→ Your instructions
Print the records below word for word and line for line, leaving out the pictures.

→ Data shown
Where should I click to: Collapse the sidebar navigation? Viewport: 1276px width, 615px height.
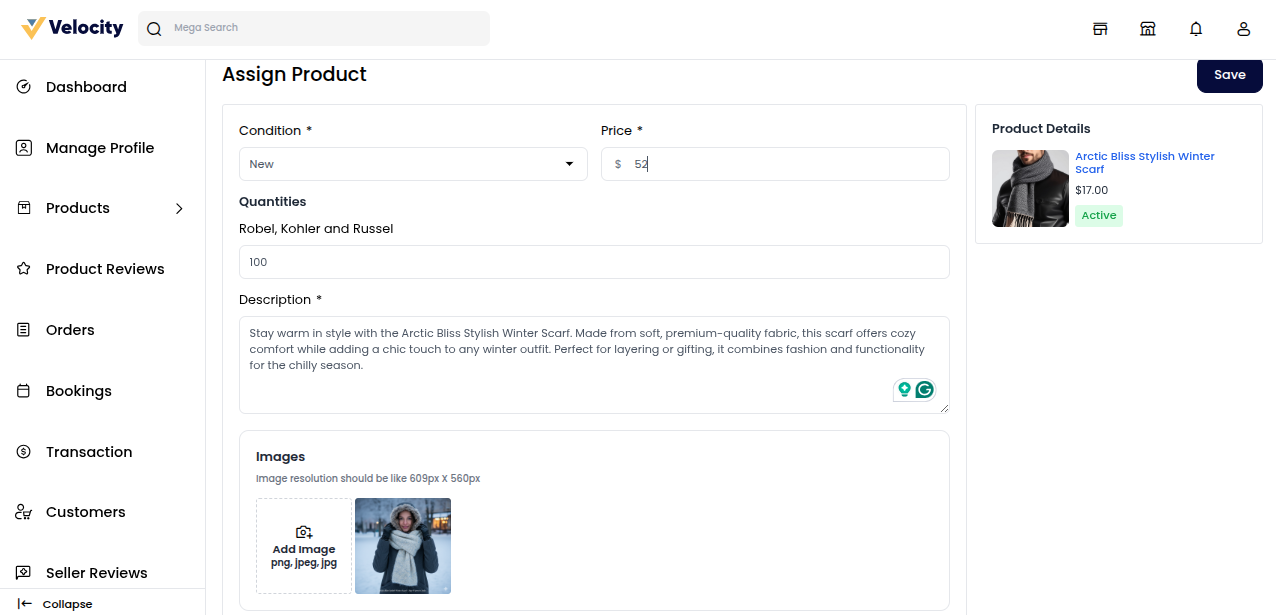pos(56,604)
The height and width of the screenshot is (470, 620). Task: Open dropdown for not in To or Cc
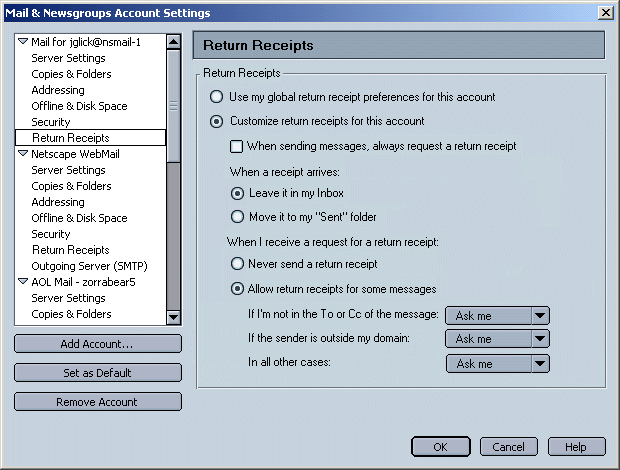click(497, 315)
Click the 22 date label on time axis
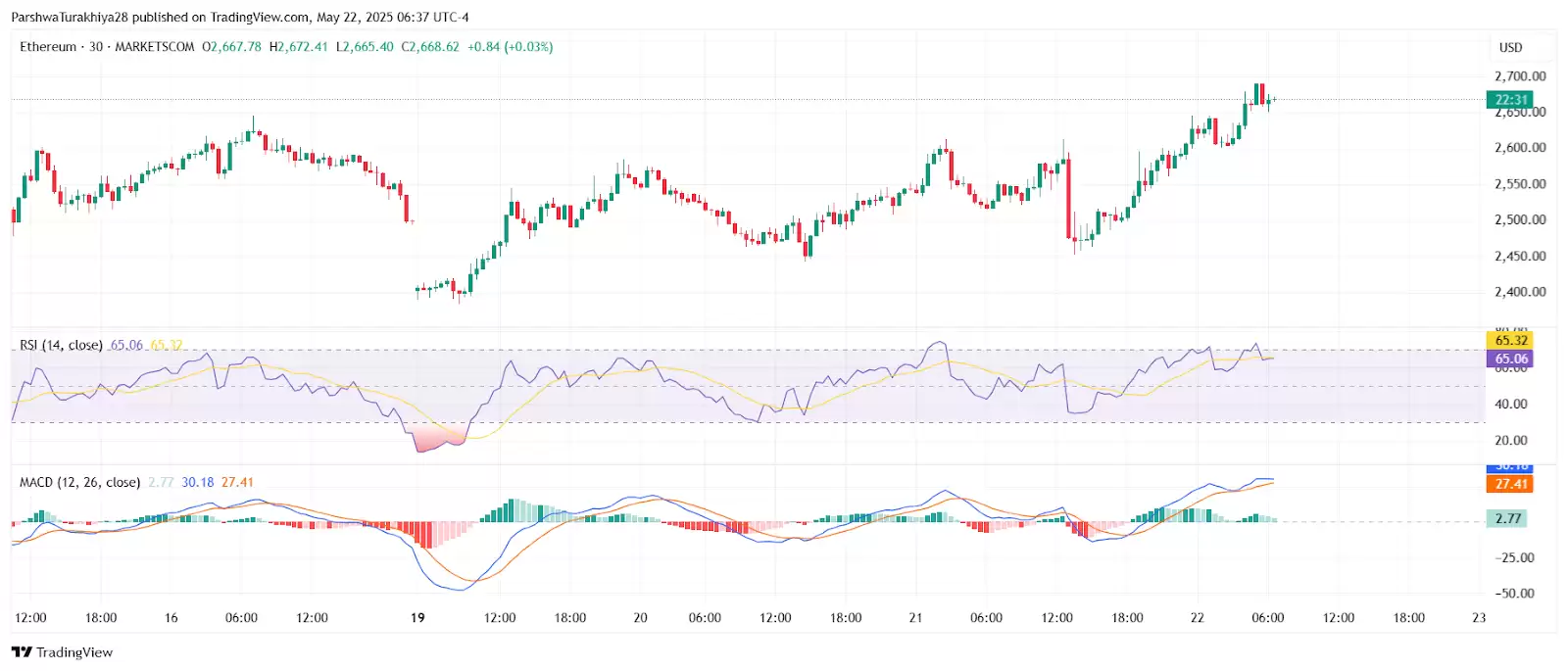1568x671 pixels. pyautogui.click(x=1197, y=617)
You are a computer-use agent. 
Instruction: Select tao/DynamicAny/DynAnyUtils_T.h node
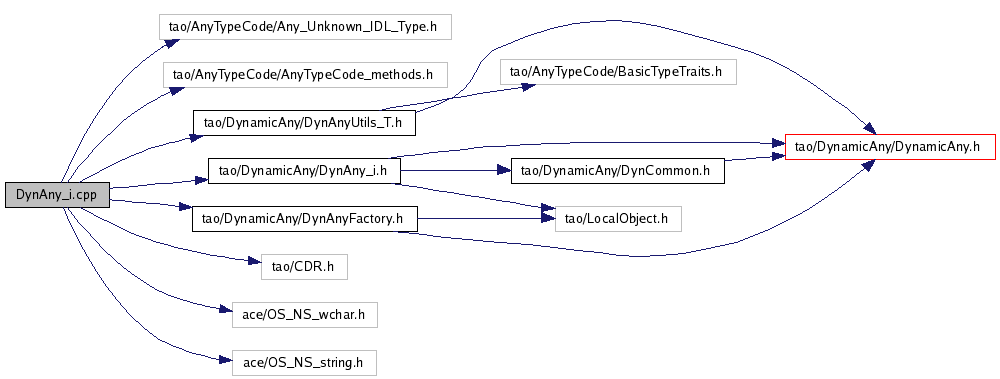coord(304,123)
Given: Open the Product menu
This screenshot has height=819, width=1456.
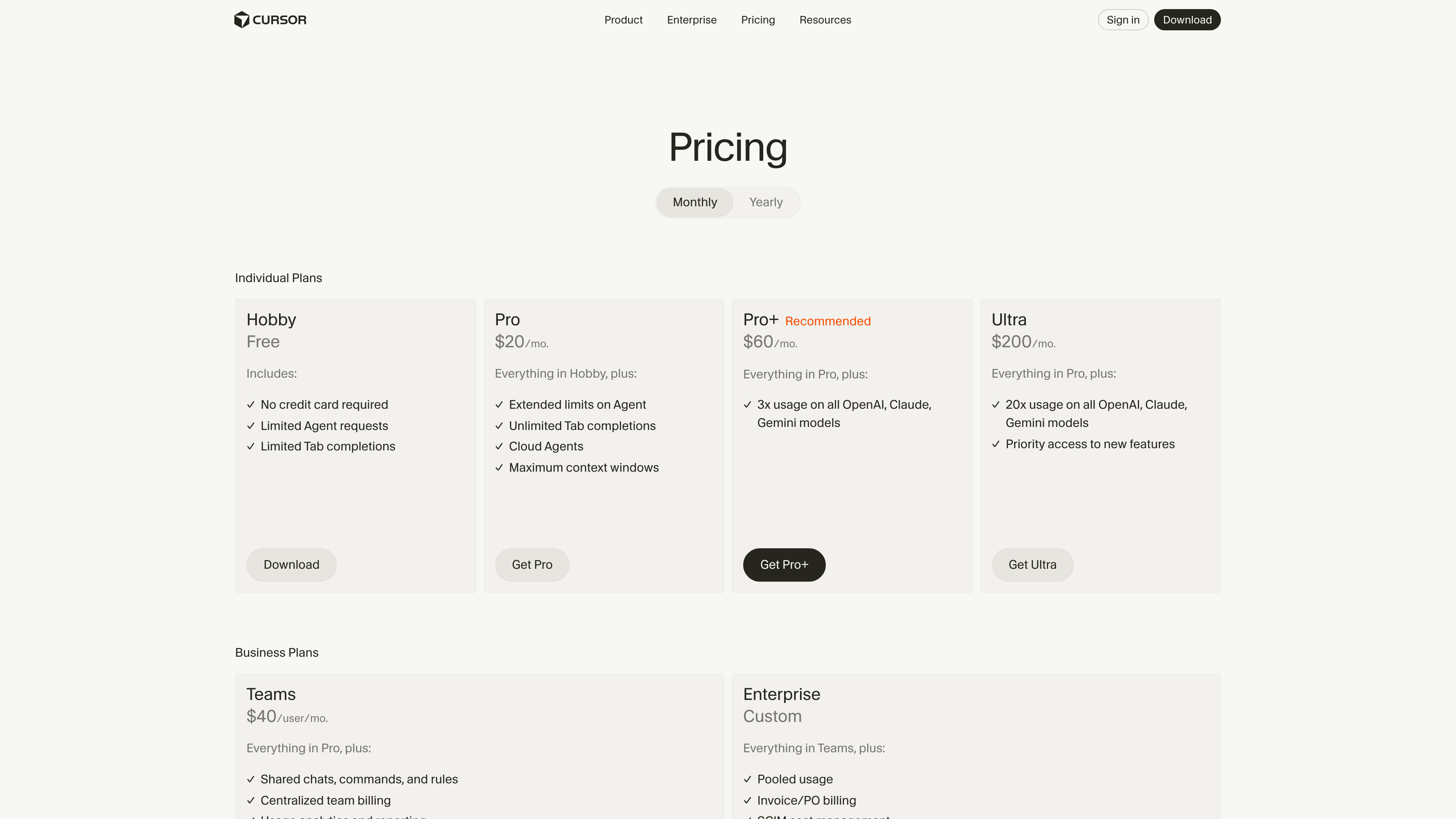Looking at the screenshot, I should click(x=623, y=20).
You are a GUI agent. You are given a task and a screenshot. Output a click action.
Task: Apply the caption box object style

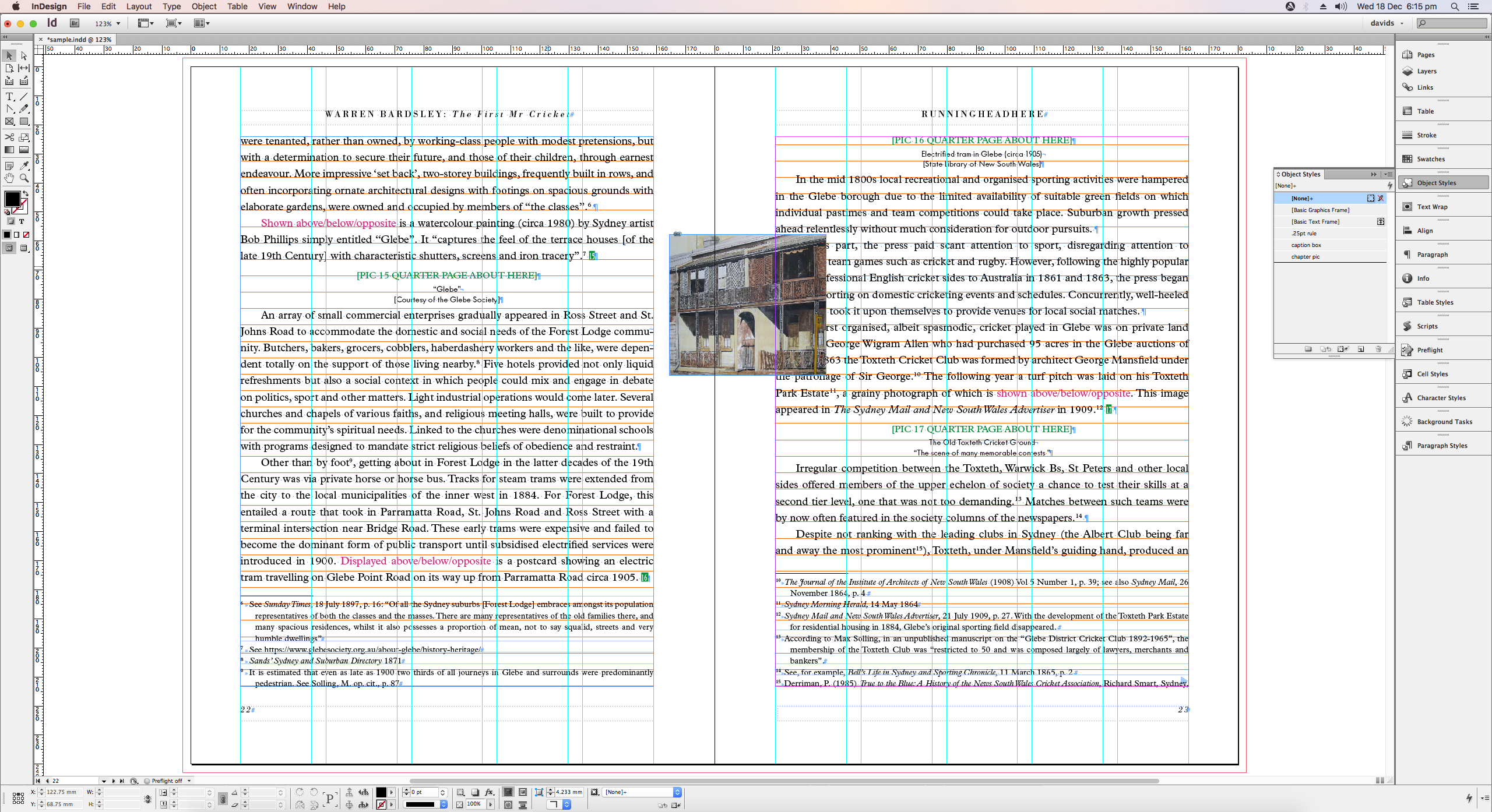coord(1306,245)
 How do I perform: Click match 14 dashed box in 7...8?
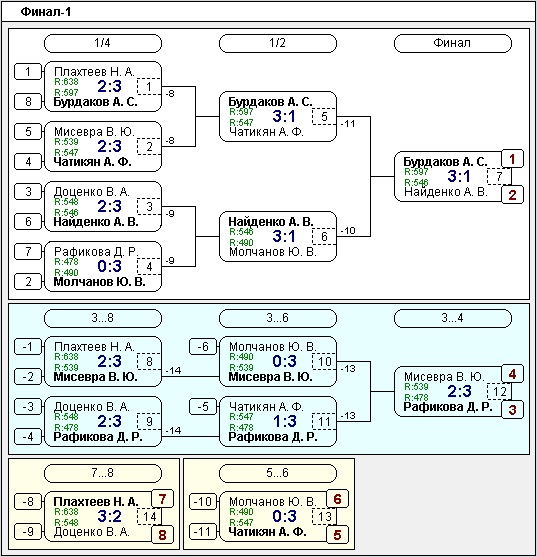(x=149, y=517)
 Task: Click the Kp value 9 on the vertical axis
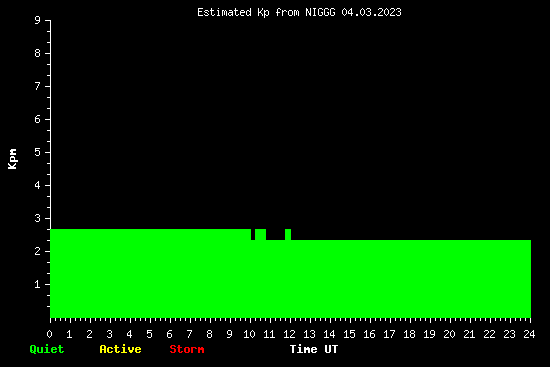[x=38, y=20]
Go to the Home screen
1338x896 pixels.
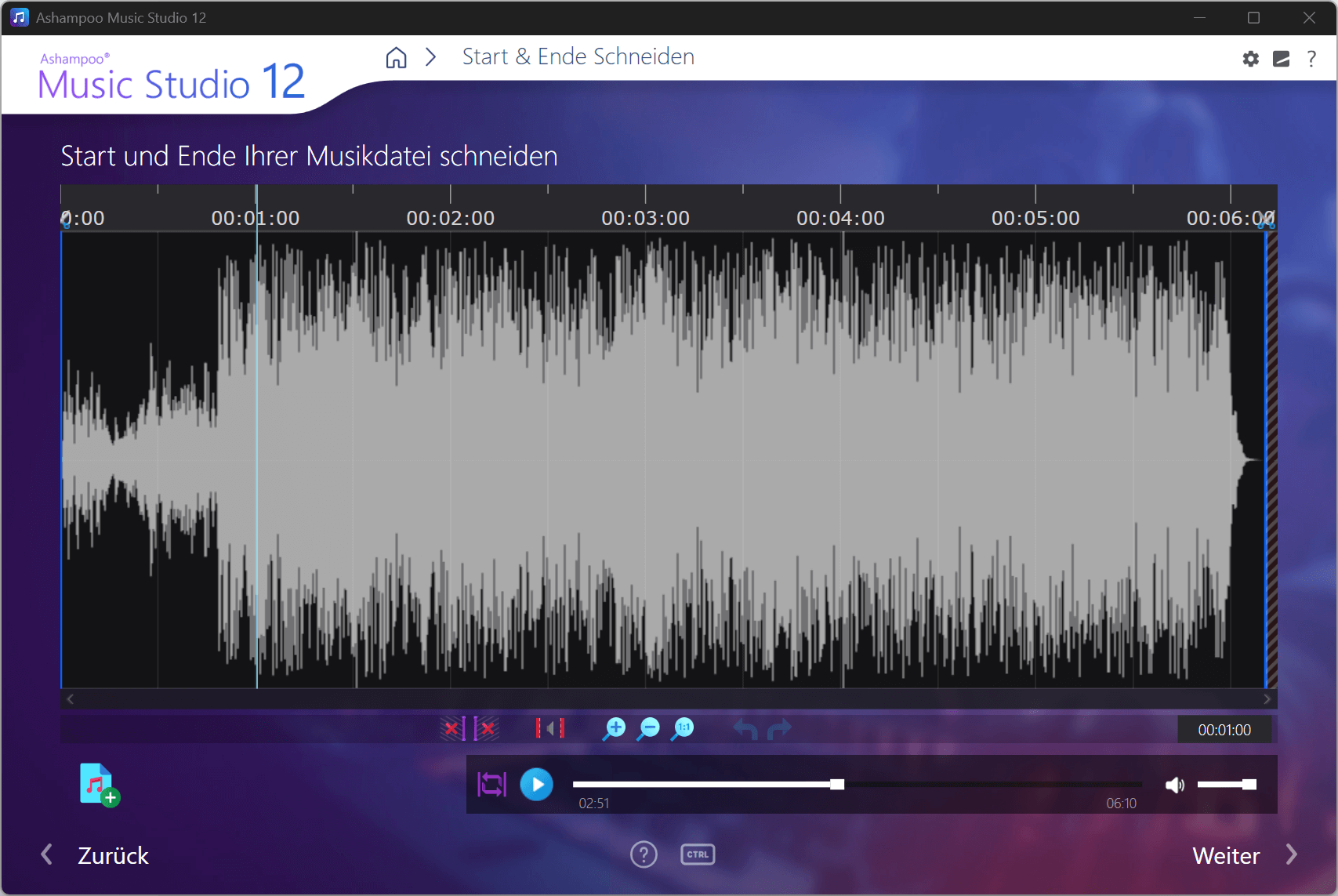pyautogui.click(x=396, y=57)
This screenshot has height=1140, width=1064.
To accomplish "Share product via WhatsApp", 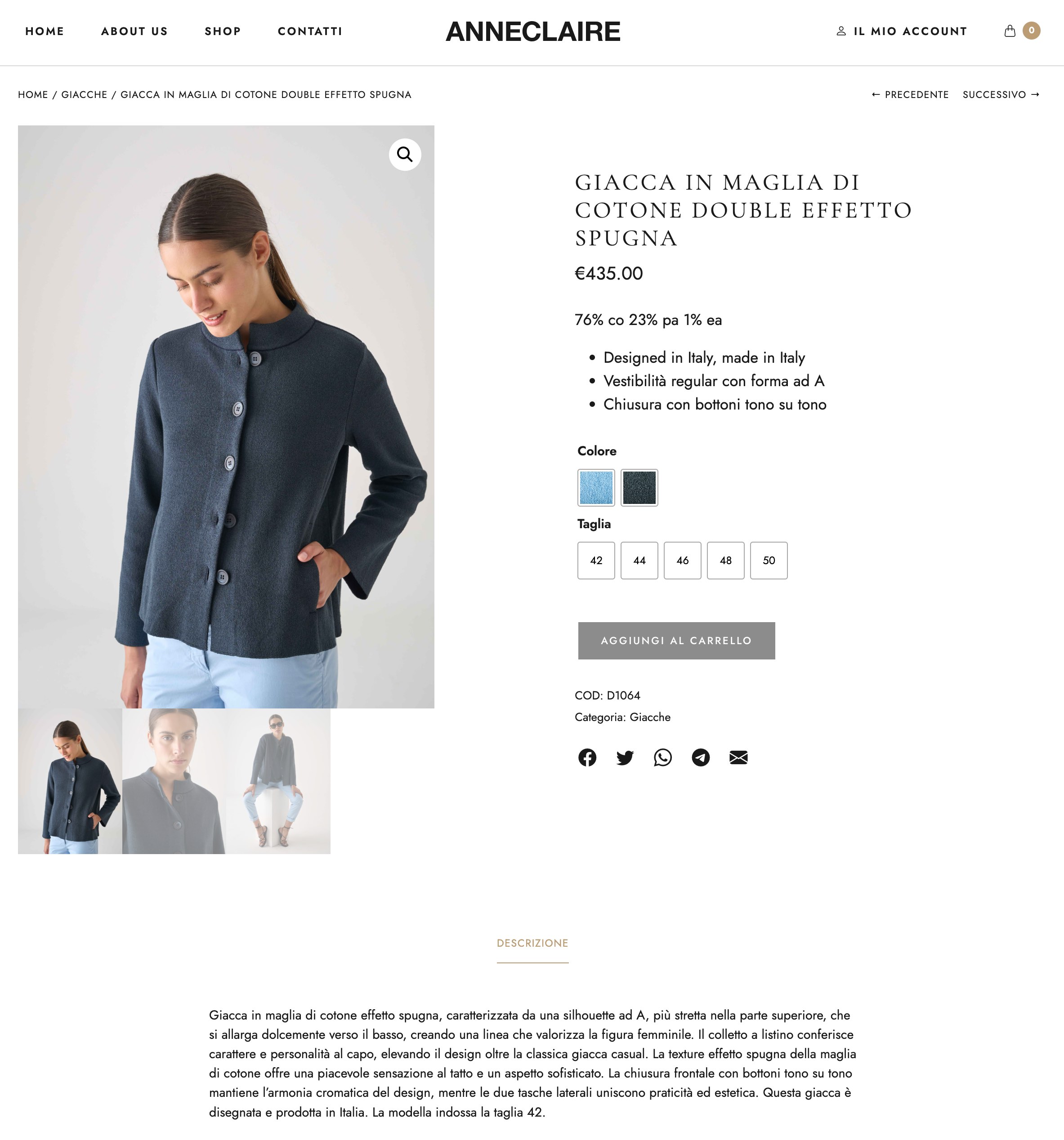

→ Worked solution
Where should I click to: Collapse the sidebar navigation? Viewport: 1276px width, 615px height.
pos(56,604)
The height and width of the screenshot is (470, 620). Task: Open dropdown for not in To or Cc
click(497, 315)
Click the 22 date label on time axis
1568x671 pixels. pyautogui.click(x=1197, y=617)
You are a computer-use agent. 
Instruction: Select tao/DynamicAny/DynAnyUtils_T.h node
coord(304,123)
Given: Open the Product menu
This screenshot has height=819, width=1456.
Looking at the screenshot, I should click(x=623, y=20).
You are a GUI agent. You are given a task and a screenshot. Output a click action.
Task: Apply the caption box object style

coord(1306,245)
 How do I perform: Click match 14 dashed box in 7...8?
(x=149, y=517)
 Task: Click the Kp value 9 on the vertical axis
[x=38, y=20]
Go to the Home screen
1338x896 pixels.
pyautogui.click(x=396, y=57)
This screenshot has height=1140, width=1064.
To accomplish "Share product via WhatsApp", 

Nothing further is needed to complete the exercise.